Curiosity Creates Clarity
Finnegan Flynn
| 15-12-2025

· News team
Hey Lykkers, Let’s be real. How many times have you sat in a meeting or stared at a financial model and thought:
- “Wait…why are we assuming the growth rate will stay at 5%?”
- “Why do we think this customer behavior won’t change?”
- “Is the data source we’ve always used still the right one?”
You hesitate. It seems so basic. Someone must have already thought of this, right? Asking might make you look like you weren’t paying attention.
But what if that simple, “dumb” question is the smartest one in the room?
The High Cost of Unchallenged Assumptions
In finance, we build towering models on foundations of assumptions. Some are based on robust data, others on “the way things have always been done.”
The 2008 financial crisis, in part, happened because of an unchallenged assumption: that U.S. housing prices would never fall nationally. As behavioral finance expert Michael Mauboussin noted, “When most people come to believe the same thing, large gaps open up between price and value.” (The Success Equation).
The danger isn’t just in being wrong—it’s in not knowing you could be wrong. Your job as an analyst isn’t just to calculate; it’s to interrogate. The junior analyst who questions a base assumption isn’t naive; they’re doing one of the job’s most valuable tasks: stress-testing the foundation.
How to Spot an Assumption That Needs Questioning
Not all assumptions are created equal. Focus your energy on the ones that carry the most weight. Here’s a simple filter—question the assumptions that are:
1. The Key Driver: The one variable your model’s output is most sensitive to. Change it slightly, and does the entire conclusion flip?
2. The “Static” One: Anything described as “stable,” “consistent,” or “will continue at its historical average,” especially in a world that is demonstrably changing.
3. The Unexplained One: If no one can easily point to the source or rationale beyond “that’s what we used last year,” it’s a prime candidate.
The Art of Asking: Framing Your “Dumb” Question Smartly
You can’t just blurt out, “This is wrong!” The goal is collaborative inquiry, not confrontation. Master this simple three-part script:
1. Anchor in the Data/Goal: Start by aligning with the shared objective. “To make sure our model is robust for the investor presentation…”
2. Ask with Genuine Curiosity: Phrase it as a question, not a challenge. “…I was looking at the long-term growth assumption. Can you help me understand how we derived the 5% figure?” or “What would happen to our thesis if customer acquisition costs turned out to be 10% higher than we’ve modeled?”
3. Offer a Next Step (Optional but Powerful): Show you’re solution-oriented. “Would it be helpful if I ran a quick sensitivity analysis on that variable to see the impact?”
Your New Superpower
Lykkers, start today. In your next task, find one core assumption—just one—and trace it back.
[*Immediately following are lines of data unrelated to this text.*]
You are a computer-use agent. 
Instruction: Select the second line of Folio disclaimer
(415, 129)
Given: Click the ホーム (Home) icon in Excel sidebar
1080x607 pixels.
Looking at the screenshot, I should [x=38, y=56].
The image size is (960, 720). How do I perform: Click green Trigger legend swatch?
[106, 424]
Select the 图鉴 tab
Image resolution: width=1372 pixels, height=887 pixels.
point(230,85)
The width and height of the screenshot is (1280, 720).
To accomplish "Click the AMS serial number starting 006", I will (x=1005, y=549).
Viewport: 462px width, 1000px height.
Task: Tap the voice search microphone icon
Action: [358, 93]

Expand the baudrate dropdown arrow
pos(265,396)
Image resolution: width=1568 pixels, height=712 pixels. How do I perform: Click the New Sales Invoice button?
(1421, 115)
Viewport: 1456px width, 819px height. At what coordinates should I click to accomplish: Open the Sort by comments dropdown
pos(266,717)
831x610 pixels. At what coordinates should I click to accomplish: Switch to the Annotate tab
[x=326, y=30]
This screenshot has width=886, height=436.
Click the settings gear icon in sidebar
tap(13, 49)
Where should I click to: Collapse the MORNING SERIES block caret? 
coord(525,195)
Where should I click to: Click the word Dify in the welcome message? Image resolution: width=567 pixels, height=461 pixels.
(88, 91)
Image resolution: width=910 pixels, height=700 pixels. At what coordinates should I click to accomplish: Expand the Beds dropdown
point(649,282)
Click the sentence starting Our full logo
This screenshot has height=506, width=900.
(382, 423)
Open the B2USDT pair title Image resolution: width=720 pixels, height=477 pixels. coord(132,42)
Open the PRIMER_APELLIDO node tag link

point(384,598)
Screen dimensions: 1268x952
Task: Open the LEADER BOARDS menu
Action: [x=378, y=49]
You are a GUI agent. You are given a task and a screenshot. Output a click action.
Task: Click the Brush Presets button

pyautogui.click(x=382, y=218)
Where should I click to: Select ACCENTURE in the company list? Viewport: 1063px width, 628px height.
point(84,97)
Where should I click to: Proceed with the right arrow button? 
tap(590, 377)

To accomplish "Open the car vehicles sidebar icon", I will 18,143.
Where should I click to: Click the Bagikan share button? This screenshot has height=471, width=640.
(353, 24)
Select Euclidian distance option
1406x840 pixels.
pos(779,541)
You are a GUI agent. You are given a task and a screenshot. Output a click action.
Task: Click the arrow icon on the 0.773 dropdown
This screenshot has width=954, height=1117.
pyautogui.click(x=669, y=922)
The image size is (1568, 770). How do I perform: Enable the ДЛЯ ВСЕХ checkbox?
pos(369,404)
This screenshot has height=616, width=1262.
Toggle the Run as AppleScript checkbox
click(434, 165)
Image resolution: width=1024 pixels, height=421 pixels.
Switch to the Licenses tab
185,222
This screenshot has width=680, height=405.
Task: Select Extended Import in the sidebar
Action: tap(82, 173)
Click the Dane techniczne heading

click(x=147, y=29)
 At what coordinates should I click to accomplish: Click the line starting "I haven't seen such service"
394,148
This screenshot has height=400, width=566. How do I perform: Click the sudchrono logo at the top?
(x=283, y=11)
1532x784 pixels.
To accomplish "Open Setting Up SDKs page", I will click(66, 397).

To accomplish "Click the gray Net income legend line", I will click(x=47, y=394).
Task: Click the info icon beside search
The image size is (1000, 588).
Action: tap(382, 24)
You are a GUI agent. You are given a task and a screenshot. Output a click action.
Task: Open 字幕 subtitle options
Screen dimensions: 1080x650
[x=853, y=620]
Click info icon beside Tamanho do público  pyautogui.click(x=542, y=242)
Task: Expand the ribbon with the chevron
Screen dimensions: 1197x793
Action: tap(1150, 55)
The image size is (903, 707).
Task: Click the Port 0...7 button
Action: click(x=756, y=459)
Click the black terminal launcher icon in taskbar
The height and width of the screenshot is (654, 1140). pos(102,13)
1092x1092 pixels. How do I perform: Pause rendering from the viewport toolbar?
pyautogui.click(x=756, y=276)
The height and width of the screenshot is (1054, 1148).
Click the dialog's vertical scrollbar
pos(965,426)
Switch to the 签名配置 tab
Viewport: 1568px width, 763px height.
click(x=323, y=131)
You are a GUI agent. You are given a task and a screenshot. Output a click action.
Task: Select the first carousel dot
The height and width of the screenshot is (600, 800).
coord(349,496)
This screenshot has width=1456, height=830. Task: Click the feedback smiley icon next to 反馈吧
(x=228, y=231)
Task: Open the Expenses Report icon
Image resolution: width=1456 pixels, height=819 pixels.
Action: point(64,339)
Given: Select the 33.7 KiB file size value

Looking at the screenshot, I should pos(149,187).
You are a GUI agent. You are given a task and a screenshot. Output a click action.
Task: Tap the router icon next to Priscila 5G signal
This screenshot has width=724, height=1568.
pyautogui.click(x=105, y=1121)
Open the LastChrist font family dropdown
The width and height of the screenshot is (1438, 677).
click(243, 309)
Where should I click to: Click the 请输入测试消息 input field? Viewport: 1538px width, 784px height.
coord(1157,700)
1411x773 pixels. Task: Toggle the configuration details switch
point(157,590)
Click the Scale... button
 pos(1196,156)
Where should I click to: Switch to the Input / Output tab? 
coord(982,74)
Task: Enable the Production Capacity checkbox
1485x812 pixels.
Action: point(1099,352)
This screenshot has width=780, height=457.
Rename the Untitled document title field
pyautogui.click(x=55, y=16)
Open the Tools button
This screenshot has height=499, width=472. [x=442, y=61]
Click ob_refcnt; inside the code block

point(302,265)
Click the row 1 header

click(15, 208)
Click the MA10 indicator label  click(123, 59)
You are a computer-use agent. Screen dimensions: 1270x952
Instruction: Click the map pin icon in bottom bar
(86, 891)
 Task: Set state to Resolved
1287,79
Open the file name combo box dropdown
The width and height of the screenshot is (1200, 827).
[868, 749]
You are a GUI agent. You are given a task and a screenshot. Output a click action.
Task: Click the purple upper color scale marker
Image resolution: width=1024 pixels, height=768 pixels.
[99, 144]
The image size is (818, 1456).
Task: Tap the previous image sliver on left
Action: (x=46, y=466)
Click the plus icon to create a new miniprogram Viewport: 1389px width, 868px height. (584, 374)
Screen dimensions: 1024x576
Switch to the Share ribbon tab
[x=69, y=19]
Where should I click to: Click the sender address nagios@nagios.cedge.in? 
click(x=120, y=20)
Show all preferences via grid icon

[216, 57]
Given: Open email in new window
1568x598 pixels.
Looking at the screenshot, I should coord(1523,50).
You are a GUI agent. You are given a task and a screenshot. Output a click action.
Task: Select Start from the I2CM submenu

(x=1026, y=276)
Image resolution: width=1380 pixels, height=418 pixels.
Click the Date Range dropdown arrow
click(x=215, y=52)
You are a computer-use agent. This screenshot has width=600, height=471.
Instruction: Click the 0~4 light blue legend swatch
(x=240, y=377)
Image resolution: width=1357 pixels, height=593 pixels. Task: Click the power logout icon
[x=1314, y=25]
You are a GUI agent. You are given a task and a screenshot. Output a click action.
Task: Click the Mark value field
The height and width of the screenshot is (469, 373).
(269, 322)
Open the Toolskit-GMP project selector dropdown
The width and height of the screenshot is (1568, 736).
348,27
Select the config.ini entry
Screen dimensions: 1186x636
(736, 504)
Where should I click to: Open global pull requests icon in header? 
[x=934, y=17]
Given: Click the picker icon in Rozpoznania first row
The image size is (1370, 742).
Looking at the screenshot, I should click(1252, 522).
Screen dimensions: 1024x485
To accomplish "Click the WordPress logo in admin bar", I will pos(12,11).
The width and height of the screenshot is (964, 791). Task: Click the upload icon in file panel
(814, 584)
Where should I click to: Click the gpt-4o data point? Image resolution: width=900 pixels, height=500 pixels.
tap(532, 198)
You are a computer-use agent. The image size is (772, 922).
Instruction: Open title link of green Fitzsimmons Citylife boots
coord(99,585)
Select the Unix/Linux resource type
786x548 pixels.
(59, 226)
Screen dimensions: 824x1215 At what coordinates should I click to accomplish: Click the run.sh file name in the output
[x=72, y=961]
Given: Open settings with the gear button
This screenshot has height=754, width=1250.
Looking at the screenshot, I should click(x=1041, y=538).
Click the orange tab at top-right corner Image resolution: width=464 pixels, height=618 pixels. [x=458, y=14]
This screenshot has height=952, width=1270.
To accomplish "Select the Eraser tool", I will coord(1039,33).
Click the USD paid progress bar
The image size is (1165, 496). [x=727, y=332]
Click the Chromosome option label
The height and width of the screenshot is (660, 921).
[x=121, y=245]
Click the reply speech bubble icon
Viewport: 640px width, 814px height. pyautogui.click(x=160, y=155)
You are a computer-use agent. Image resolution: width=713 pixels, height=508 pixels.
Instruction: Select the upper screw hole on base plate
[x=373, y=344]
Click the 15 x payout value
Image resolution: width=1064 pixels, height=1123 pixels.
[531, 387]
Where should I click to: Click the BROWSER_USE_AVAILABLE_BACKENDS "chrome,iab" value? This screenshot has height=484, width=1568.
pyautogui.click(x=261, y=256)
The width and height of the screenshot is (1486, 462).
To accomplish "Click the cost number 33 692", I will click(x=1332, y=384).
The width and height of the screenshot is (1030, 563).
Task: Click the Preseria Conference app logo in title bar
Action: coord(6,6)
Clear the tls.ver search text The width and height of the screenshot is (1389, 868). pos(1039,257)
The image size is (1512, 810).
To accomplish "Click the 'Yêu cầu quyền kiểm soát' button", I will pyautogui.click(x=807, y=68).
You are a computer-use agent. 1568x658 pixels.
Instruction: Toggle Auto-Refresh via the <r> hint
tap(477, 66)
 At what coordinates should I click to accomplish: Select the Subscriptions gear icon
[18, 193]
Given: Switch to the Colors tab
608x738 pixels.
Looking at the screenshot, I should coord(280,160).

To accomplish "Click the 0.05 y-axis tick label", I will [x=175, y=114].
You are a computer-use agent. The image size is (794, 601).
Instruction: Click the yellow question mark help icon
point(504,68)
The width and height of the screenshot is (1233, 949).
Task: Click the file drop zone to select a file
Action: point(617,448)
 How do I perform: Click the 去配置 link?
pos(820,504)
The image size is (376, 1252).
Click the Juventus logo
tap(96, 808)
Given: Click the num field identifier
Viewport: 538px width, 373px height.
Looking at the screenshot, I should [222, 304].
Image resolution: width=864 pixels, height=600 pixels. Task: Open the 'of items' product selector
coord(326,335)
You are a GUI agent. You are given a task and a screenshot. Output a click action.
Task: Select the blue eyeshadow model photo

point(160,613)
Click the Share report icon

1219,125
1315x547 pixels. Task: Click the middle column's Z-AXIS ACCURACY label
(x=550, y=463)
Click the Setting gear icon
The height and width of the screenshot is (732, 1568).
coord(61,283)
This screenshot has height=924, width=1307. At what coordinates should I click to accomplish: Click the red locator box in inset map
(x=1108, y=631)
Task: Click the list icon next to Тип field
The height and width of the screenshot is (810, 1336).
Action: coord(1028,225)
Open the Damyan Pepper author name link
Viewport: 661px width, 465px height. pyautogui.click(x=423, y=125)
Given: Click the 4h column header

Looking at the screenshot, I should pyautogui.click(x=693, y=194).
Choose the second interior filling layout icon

Ask, “What is this based on?” You’ll either strengthen your confidence in the model or uncover a critical vulnerability. Both outcomes are wins.
Remember, in a field built on predicting an uncertain future, the only truly dumb question is the one you were too afraid to ask. Your curiosity isn’t a weakness; it’s your professional edge. Now go find that invisible assumption.